**Work instructions:** Reproduce exactly the lines that run from the start of the records below to the line with "Minimize the 动作资产库 window", inclusive.

**Data for analysis:**
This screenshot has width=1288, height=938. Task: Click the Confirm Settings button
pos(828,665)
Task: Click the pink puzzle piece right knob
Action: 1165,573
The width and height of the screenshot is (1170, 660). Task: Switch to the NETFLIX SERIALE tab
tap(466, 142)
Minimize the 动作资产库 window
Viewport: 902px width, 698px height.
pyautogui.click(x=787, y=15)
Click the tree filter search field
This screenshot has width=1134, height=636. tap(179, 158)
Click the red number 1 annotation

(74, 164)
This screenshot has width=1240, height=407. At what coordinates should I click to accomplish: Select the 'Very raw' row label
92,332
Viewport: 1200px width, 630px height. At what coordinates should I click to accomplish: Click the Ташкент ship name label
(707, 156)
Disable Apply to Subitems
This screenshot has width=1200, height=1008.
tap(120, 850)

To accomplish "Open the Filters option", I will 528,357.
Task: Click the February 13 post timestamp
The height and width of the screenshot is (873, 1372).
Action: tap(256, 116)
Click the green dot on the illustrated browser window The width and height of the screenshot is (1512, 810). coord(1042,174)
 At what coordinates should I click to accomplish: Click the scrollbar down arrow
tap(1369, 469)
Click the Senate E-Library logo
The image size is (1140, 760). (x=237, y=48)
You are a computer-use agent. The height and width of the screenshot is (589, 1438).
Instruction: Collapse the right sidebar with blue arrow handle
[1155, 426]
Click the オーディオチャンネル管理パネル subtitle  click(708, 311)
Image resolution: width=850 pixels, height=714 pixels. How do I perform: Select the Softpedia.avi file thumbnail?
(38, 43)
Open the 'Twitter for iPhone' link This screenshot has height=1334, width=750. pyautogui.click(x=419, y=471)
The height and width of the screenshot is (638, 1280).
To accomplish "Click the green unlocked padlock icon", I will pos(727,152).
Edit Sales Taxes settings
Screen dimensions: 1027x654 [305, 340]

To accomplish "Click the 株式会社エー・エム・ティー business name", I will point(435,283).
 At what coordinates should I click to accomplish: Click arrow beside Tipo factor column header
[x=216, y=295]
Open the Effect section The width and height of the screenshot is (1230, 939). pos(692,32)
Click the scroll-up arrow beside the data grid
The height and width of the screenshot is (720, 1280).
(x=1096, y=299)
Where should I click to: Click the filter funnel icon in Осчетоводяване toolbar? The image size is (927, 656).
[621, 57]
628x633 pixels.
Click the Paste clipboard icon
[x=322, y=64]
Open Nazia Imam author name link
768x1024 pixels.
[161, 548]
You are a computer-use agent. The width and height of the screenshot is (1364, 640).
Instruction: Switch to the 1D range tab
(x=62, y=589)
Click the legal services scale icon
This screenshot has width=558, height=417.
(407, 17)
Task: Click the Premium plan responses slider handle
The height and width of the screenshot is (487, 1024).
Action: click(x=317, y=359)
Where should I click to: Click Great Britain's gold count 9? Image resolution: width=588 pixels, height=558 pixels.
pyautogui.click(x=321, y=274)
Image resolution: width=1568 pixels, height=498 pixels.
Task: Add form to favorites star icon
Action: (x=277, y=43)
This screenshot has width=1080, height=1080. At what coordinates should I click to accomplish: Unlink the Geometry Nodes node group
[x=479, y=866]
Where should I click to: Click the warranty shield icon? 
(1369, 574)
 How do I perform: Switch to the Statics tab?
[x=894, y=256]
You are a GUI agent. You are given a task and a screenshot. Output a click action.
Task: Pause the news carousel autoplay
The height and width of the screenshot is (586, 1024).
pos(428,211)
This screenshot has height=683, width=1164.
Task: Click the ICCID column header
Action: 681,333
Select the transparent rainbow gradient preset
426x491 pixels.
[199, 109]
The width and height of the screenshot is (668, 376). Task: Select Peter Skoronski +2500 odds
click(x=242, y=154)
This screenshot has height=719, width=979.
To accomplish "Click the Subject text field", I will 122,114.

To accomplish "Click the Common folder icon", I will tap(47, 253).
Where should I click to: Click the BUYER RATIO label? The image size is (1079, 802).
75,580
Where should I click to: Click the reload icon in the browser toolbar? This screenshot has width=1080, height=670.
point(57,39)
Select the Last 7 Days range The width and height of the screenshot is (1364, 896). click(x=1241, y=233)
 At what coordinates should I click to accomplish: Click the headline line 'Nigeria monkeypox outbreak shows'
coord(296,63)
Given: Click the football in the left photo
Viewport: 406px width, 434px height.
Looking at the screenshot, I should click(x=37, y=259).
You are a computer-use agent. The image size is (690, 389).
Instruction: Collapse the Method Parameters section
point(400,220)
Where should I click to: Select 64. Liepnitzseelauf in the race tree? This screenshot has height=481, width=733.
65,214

**Task answer:**
This screenshot has width=1288, height=938. Task: Click the Confirm Settings button
pos(828,665)
Task: Click the pink puzzle piece right knob
Action: 1165,573
The width and height of the screenshot is (1170, 660). Task: Switch to the NETFLIX SERIALE tab
tap(466, 142)
Minimize the 动作资产库 window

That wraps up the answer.